To move a file from one folder to another while in list view, you click the arrow beside the folder that contains the file (so you can see the file you need to move). Then you simply drag the file up or down until it lands on the folder into which you want it to land. But what happens when your list of folders is longer than your screen can reveal? Then you need to do some scrolling - which can be easy, or can be a pain.

To do the scroll thing:

  1. Click the arrow beside the folder that contains the file.
  2. Click on the file, then begin to drag it up or down toward the destination folder. (Press Option while you drag if you want to make a copy the file instead of just moving it.)
  3. If you're moving a file downward, when you hit the bottom of the window, slowly move your cursor into the gray scroll area. If you're moving a file upward, when you hit the top of the window, slowly move your cursor into the title bar. When the tip of the arrow hits the gray area, or title bar, the window scrolls. The further down you move the arrow, the faster the scrolling.
  4. When the destination folder is in view bring the tip of the arrow over that folder so it becomes selected, release the mouse to drop the file into that folder.

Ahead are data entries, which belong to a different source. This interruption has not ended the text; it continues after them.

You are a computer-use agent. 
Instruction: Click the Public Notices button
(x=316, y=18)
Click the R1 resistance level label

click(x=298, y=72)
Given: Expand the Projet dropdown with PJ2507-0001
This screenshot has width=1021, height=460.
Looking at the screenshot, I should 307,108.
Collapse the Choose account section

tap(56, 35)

Here are some things to know about scrolling:

Sometimes it takes a moment for scrolling to begin. Scroll speed depends on the number of items in your window and how far you need to scroll. With a few items, it'll scroll faster than you can keep up with. With many items the window scrolls more slowly so you have more control - and a longer wait. It's not just the number of folders you have in the window that effects speed and the distance you need to scroll; it's the number of exposed files. If you have many folders open (via the blue arrow to the folder's left), you have many files to scroll over. To speed up scrolling, before you move files in List View, close all unnecessarily open folders.

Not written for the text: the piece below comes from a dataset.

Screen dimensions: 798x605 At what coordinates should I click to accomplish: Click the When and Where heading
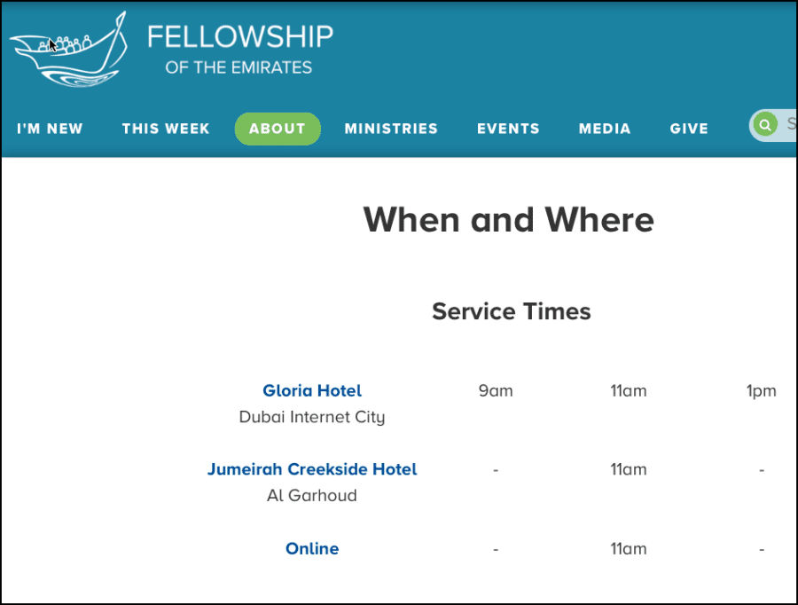point(509,219)
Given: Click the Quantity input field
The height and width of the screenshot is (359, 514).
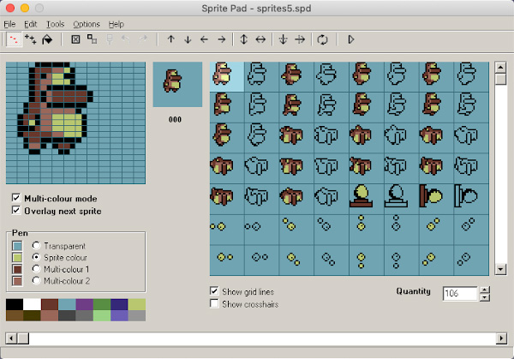Looking at the screenshot, I should [458, 293].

So what happens when you have a lot of files to move? One solution is to move all the files at once. This works if all the files are from the same folder. To move several files at once, use the usual Finder methods of multiple selection. The easiest method is to press Shift as you click on each file you wish to select. When they're all selected, click on any one of the selected files and drag it to the new folder. The others will come along for the ride.

However, that can be tricky. What if you don't have the hang of dragging long distance and don't want to deal with dropping a bunch of files in the wrong place by accident. (You'll get the hang of it soon enough, but we're talking right now. And right now you just may not be ready.) Since this is the Mac, it's no big deal - there are other solutions. Or what if the files you want to move are not all from the same folder? By staying in list view, you'd have to scroll long distance several times. But, since this is the Mac there's a better solution.

The solution:

  1. Keep your hard drive window set to List View so you can see all of the folders and their contents (with just a click on any folder's arrow).
  2. Double-click on the folder to which you will be moving some of your files. That way the destination folder is open as its own window and can be placed anywhere that's convenient.
  3. Size the folder any way that allows it to appear somewhere beside the hard drive window. Narrow down the hard drive window if needed. The destination folder can be viewed in any view that works for you.

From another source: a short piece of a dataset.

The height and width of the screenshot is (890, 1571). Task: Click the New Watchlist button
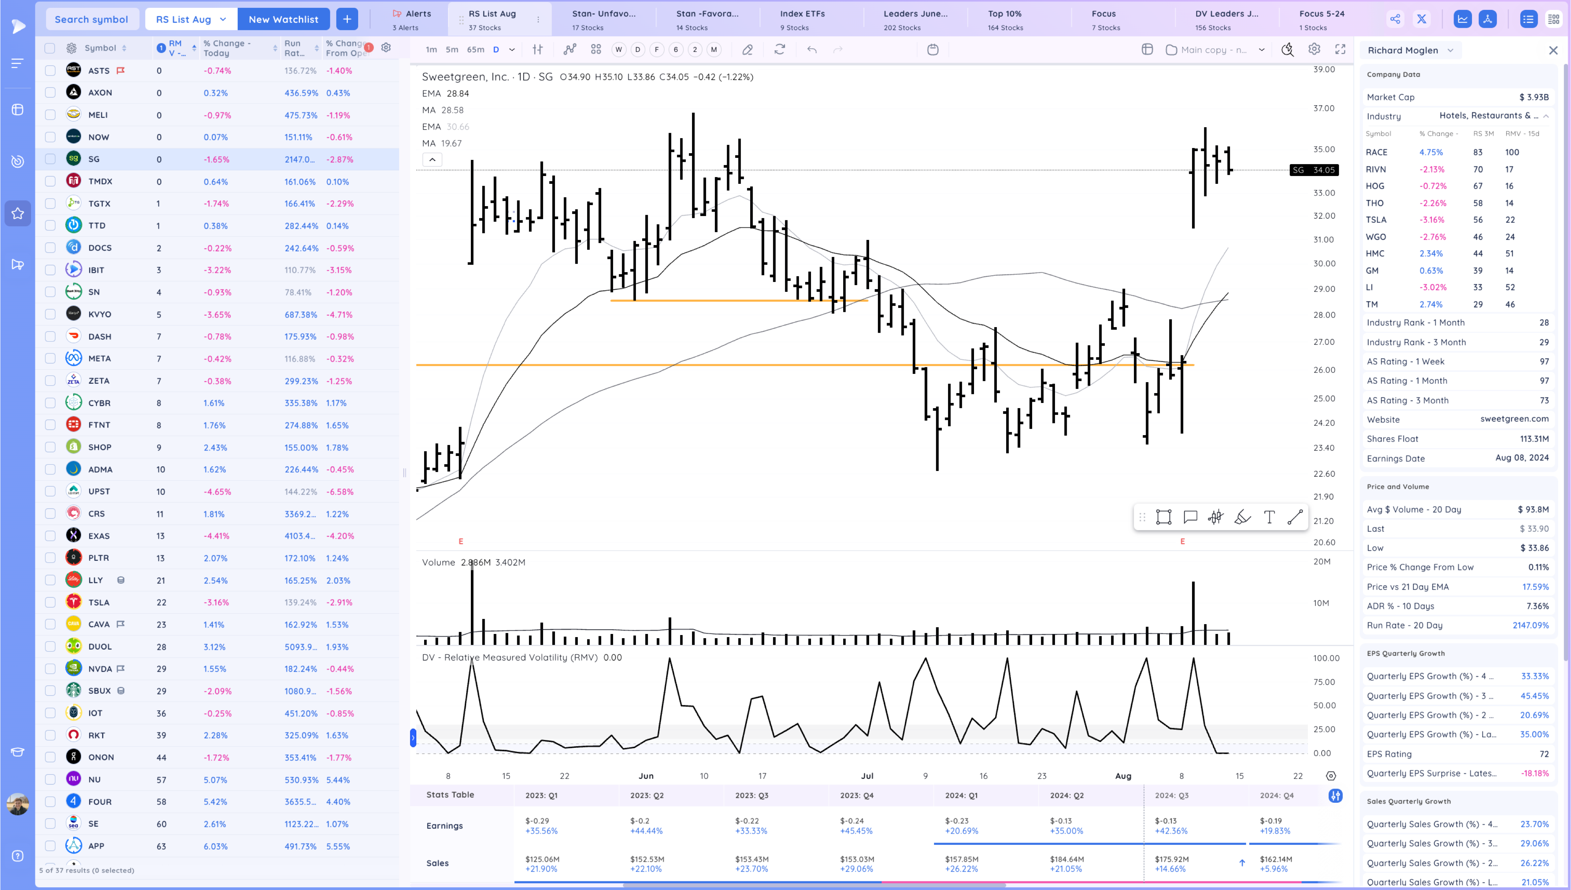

In the case of a CD I am creating, I have folders set up by category, as shown. Inside some of these folders are two more folders, one that says Mac and one for Windows. I collect things for this CD in another folder and once in a while drag items into the appropriate folder letting them spring open to get the files into the Mac or Windows folder inside.

From now on, as you work you can open any folder, put it in any location, and set it to any view that works best for you at the time. Review the past columns if you need ideas.

Another Reader's Spring-Loaded Folders Tip

The day last week's column appeared, Ken Bruno wrote in with this helpful comment. If you tend to let your mouse rest over folders as you think, and find the folders springing open when you don't want them to, this is your solution.

I just read your article on MacCentral "A View for All Reasons - Part Four" and agree totally that spring-loaded folders are a great feature. I find, however, that they can be annoying since if you set the delay too long you wait forever and if you set it too short then you will often overdo it and go past your objective. The answer to this is to totally turn off spring-loaded folders. Even with the option turned off you can still hit the spacebar and the folder you are over will spring open. It's the best of both worlds and I use it all the time!